Now, “the calls have been incessant to me,” he said. “I think we have the capability to provide a degree of certainty to our seniors. They want to go back there. In my opinion, we should bond for it to be restored, and once we do that it’s the end of the discussion. They’re not moving anywhere, and the Redevelopment Agency comes up with a plan for the other facilities.”

Ballard was also backed by residents Tiffaney Harris, a former Senior Center employee; Marybeth Maida; Alan Hill; Sue Viscomi; Laura Camargo and others.

Branch Avenue resident Stephen Hecht said the timing of Triggiano’s document “seems almost like a slap in the face” to residents asking elected officials to set deadlines for the Redevelopment Agency.

Triggiano also had support; residents Nancy Blackwood, Ben Forest and Frank Corrado among them.
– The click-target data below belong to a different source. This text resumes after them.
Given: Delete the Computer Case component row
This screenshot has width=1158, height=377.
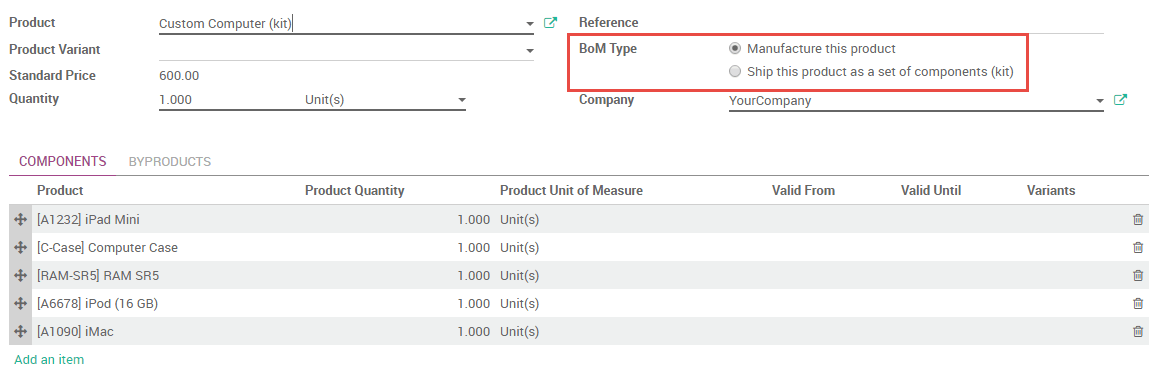Looking at the screenshot, I should tap(1138, 248).
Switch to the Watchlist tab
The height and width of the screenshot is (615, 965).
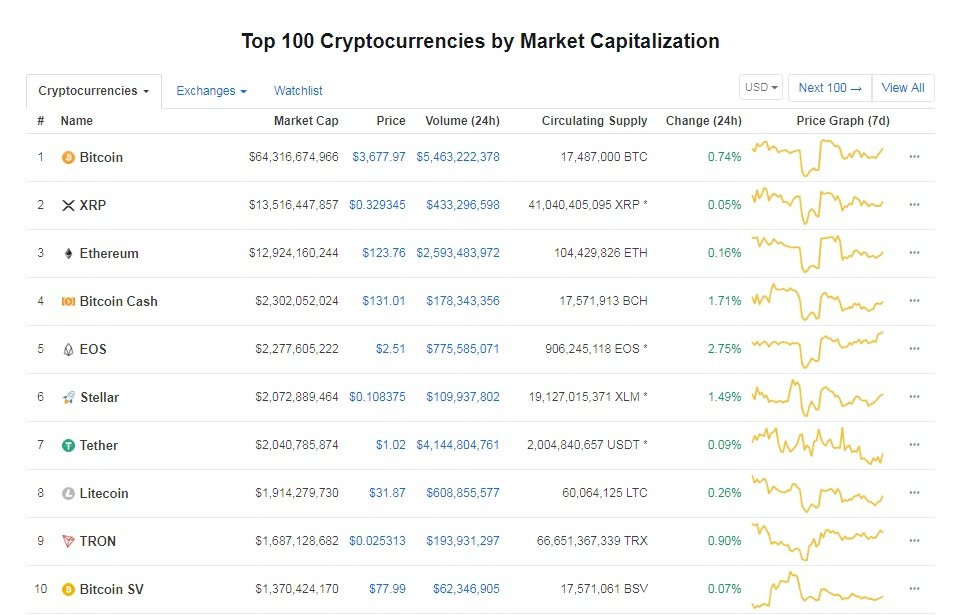(298, 91)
“I certainly want to hear what they have to offer,” Forest, of Locust Avenue, said of the Redevelopment Agency. “I don’t want the Senior Center, personally, to be part of some sort of municipal megaplex… but at this point I think we should probably let Redevelopment Agency finish its task.”

Corrado, of Linden Place, said a group he characterized as “the vast minority” of residents was “creating a frenzy” over the center.

Referring to a “fix-it-now” petition reported to have garnered 200 or more signatures, he said: “Well, there’s 12,000 people that live in Red Bank… You can be both for a Senior Center and letting the Redevelopment Agency do their job.”

Triggiano, who became council liaison to the Senior Center and a returning member of the Redevelopment Agency on January 1, said the resolution “was needed, regardless of the Senior Center issue before us,” to address what she called past “fumblings” by officials regarding borough facilities.

“What we are trying to express is that we are not in defense of selling or keeping any properties,” she said. “What this resolution is about is defense of a healthy process, which we have not had for decades.”

During the public comments, Maida, of Branch Avenue, derided Triggiano’s use of the word “healthy” in referring to government and processes, which she said had inspired a “drinking game.”

“Healthy government, healthy people, healthy this and healthy that,” she said. “I think there’s probably a lot of people in Red Bank now who are probably falling off their couches because you just take a shot every time a certain council person speaks to the ‘health’ of the discussion.

“Put up a resolution that allows us to fix the Senior Center and let’s just move on in the healthiest, healthiest way,” she said.

Former council member Cindy Burnham said Business Administrator Ziad Shehady had been “derelict in his duties, obviously, for two years” by not ensuring the Senior Center be repaired and reopened.

She suggested adding the property to the borough Recreational and Open Space Inventory, “unless you’ve already sold it off, and we don’t know.”

At one point, Cedar Street resident Sue Viscomi said Ballard and Zipprich were up against “the Z pack,” a reference to the four council members who have sided with Shehady in urging that the Redevelopment Agency be permitted to complete its work.

Angela Mirandi, of West Lake Drive, said Triggiano had mischaracterized Ballard’s and Zipprich’s position regarding the center over the past two years, making it appear they were acquiescing to inaction when instead they had called for it be repaired.

“I’m disgusted with you people,” she said.

“She’s ‘disgusted,'” Shehady said. “OK, next speaker.”

Later, Councilman Hazim Yassin, noting the Middle Eastern heritage he shares with Shehady, said Viscomi had referred to the business administrator as “Mr. Jihad.”

“It’s not lost on me, the intent of that comment,” he said. “No matter what your opinion of us as people, as elected officials, I would ask that we refrain from using racist language.”

Viscomi told redbankgreen Thursday that she was “tongue-tied” on hearing Shehady’s crack about Mirandi, but flatly denied making the insult.

“I’m not a polished speaker,” she said via email, but “I have never made fun of anyone ever, no matter how heated the debate was.”

Several speakers urged a dialing-down of the heat.

“The tone needs to be taken down a bit,” said Alecia Wilkerson, of River Street.

“This vitriolic, divisive speech, we don’t need that,” said Corrado.